BREVE INTRODUÇÃO AO EMPIRISMO:

By Acervo Filosófico

Por: Juliana Vannucchi

O termo “empirismo” constitui um dos mais importantes conceitos da Gnosiologia, área da Filosofia que investiga diversos aspectos sobre o conhecimento. Vamos, portanto, esclarecer a definição deste ramo da Filosofia para chegarmos ao ponto principal aqui proposto, que é uma introdução ao empirismo.

John Locke foi um dos principais representantes do empirismo britânico.

A Teoria do Conhecimento é, desde a antiguidade grega, um dos principais campos da Filosofia. É uma área que busca investigar a validade do conhecimento, tentando responder perguntas do como: “É possível conhecer as coisas como elas são“, “o que é conhecimentoo“, “como ele se forma?“, “é possível compreender e chegar na essência das coisas?”, entre outras questões. A partir de tais buscas, considera-se que o processo de conhecimento envolve dois elementos básicos específicos, que são o “sujeito” e o “objeto”. Ou seja, respectivamente, a consciência e a realidade/fenômenos presentes no mundo. Esses dois aspectos relacionam-se entre si para que o conhecimento possa existir e, dentro de tal contexto, surgem várias correntes de pensamento que investigam as possibilidades, fatos e composições do sistema de conhecimento mencionado. Dentre tais linhagens teóricas, encontra-se o empirismo (em oposição ao racionalismo – que será melhor explorado em outro texto), que defende a ideia de que as experiências são a única fonte pertinente de conhecimento. Conforme Japiassú e Marcondes citam no Dicionário Básico de Filosofia (2001, p.80), o empirismo consiste na: “Doutrina do conhecimento segundo a qual todo conhecimento humano deriva, direta ou incertamente, da experiência sensível externa ou interna”. O pensador inglês John Locke foi um dos principais representantes de tal corrente. Sua filosofia baseia-se no conceito da “tábula rasa”, termo que ele formulou para referir-se ao fato de que  consciência, desde nosso nascimento, é como uma “folha em branco”, e que o conhecimento adquirido pela experiência é que irá preencher essa folha, Nesse contexto, por intermédio dos dados sensoriais (audição, paladar, olfato, tato e visão), o ser humano é capaz de conhecer as prioridades sensíveis dos objetos do mundo material, tal como frio, calor, aromas, sabores, quantidade, extensão e etc e assim irá formular o conhecimento. Nas palavras desse Locke: “Todo nosso conhecimento está nela [a experiência] fundado (…) Empregada tanto nos objetos sensíveis externos como nas operações internas de nossas mentes, que são por nós percebidas e refletidas, nossa observação supre  nossos entendimentos com todos os materiais do pensamento“. – LOCKE, John. Ensaio Acerca do Entendimento Humano.

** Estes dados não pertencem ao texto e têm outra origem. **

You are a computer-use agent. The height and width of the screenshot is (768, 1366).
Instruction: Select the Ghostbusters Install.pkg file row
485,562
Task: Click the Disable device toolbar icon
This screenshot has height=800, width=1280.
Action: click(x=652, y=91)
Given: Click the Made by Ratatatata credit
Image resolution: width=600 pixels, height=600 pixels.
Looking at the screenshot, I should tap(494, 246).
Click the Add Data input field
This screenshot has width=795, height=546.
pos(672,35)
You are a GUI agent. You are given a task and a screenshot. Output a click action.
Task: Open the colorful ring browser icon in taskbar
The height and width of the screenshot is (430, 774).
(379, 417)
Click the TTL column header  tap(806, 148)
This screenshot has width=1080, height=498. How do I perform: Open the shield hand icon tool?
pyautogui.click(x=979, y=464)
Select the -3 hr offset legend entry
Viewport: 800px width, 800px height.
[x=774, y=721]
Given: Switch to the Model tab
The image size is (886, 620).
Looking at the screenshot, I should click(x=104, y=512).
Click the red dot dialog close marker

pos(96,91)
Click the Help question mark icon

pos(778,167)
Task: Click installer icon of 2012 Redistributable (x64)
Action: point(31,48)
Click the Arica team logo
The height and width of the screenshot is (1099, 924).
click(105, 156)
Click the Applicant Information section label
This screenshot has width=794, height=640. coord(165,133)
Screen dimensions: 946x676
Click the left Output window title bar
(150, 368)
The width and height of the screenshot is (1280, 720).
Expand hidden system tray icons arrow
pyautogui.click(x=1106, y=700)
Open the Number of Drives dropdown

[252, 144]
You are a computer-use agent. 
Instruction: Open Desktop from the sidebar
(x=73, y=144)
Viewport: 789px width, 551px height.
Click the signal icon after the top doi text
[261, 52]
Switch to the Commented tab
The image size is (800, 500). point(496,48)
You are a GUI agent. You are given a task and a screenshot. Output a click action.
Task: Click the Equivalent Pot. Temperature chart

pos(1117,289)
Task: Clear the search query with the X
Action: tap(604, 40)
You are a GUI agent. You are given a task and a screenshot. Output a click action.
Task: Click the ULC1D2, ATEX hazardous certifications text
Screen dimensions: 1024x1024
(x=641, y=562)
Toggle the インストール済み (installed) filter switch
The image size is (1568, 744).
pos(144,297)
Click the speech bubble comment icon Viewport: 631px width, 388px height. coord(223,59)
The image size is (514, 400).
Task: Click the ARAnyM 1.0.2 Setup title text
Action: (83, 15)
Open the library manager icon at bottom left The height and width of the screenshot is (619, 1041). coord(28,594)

Considerando as exposições acima e conforme já citado, a razão e a corrente racionalista que, em suma, consideram que é a atividade intelectual (conceitos e juízos) é que geram um conhecimento válido, se opõe a empirismo. Nas palavras de Bazarin (1994, p.99): “A razão não agrega nada de novo, pois limita-se simplesmente a unir e ordenar os diferentes dados da experiência”.

Na Inglaterra, outros pensadores destacaram-se como representantes do empirismo, tal como é o caso de George Berkeley, David Hume e John Stuart Mill. Para aprofundamos no tema, sugerimos que sejam buscadas e estudadas as obras destes mencionados pensadores.

 REFERÊNCIAS BIBLIOGRÁFICAS:

BAZARIN, Jacob. O Problema da Verdade. São Paulo: Alfa-Omega, 1994.

JAPIASSÚ, Hilton. MARCONDES, Danilo. Dicionário Básico de Filosofia. Rio de Janeiro: Jorge Zahar Editor, 2001.

MARTINS, Maria Helena Piris. ARANHA, Maria Lúcia de Arruda. Filosofando – Introdução à Filosofia. São Paulo: Editora Moderna, 2007.